Ailesinin Roma'daki bağlantıları sayesinde, ki Roma onun eğitimini tamamladığı şehirdir, Plinius orduda bir komutanlık görevi elde etti, Roma'da ki konforlu hayatını geride bırakarak M.S. 47 yılında savaşmak için Almanya'ya gitti, Ren Nehri'nde asteğmen olarak hizmetinin ardından nihayetinde yedek piyadelerin prefektüsü (vali) konumuna ve sonra da süvari kanadının komutanlığına kadar yükseldi. Bazı çağdaşı kayıtlar onun Britanya'nın istilasına da dahil olmuş olabileceğini söyler. Flavius Hanedanı döneminde, Batı Akdenizde amiral olarak hizmet ederek askeri kariyerini diriltecekti. Almanya'daki zamanından istifade ederek zor bir sanat olan at sırtında mızrak atma üzerine küçük bir bilimsel inceleme yazdı;bu arada o dönemler üzenginin henüz icat olunmadığını hatırlamakta fayda var. Sonrasında, Plinius Germen savaşlarının tarihi üzerine 20 ciltlik:Bella Germaniae'yı yazacaktı. Tarihçi Tacitus, bu kitapları kendi Annales'i için kaynak olarak kullandı. Yine Almanya'da Plinius, gelecekte Roma İmparatoru olacak olan Vespasian ile arkadaş olacaktı,ki bu arkadaşlık ileride ona zengin ödüller kazandıracaktı.İki adam da uykusuzluktan muzdarip olduğundan gecelerini çok uzun saatler boyunca sohbet ederek geçireceklerdi.

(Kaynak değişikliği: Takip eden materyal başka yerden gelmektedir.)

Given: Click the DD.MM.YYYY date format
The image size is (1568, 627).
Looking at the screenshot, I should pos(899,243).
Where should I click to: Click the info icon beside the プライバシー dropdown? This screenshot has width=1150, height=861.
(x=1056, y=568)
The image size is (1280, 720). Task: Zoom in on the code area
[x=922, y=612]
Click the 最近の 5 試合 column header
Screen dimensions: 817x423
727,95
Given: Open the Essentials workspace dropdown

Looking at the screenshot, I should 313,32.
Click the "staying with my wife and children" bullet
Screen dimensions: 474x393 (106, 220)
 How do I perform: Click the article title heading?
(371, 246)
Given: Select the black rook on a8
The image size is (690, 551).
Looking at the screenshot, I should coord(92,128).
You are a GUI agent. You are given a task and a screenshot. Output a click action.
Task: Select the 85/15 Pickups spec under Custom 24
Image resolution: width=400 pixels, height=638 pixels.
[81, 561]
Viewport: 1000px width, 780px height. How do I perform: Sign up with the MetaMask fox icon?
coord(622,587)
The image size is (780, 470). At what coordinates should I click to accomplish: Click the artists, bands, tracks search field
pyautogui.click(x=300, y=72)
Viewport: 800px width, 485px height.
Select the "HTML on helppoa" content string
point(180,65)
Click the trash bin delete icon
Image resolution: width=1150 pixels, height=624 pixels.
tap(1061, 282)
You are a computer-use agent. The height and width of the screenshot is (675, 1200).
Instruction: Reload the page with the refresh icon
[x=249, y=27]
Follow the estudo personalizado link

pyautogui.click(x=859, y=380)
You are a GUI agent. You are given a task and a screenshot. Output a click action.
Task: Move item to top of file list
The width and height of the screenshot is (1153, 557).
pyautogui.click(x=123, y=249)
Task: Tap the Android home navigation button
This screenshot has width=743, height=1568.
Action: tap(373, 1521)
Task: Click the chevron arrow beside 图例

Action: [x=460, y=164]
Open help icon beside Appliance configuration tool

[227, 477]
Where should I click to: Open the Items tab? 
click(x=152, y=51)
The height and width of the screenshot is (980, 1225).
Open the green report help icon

Almanya'daki zamanını tamamladıktan sonra, hukuk çalışmaktan sıkıldığı ve zamanını imparatorlar, geçmiş ve geleceğe dair fikirlerini de dahil ettiği çok çeşitli konularda incelemeler yazmaya ayırdığı Roma'da Esquilline Tepesi'ndeki evine geri döndü. Plinius, İmparator Gaius Caligula'nun oldukça tuhaf davranışlarının farkına vardı fakat bunu o zaman çok dikkate değer bulmadı, İmparator Claudius'a saygı duyup onu kendi döneminin en bilgili yazarlarından biri olarak kabul etse de imparatorun eşi ve eşinin boşboğazlıkları hakkında da yorumda bulundu. Dil bilgisi(sekiz ciltlik eserler yazdı) ve hitabet yanısıra yazdığı en ilginç konulardan biri kadın kozmetiği üzerineydi. Eşek sütü kırışıkları giderir ken, beyaz kurşunla karıştırılmış tereyağı aknelere iyi gelir ve sıcak inek plasentası yüz ülserlerini ortadan kaldırır.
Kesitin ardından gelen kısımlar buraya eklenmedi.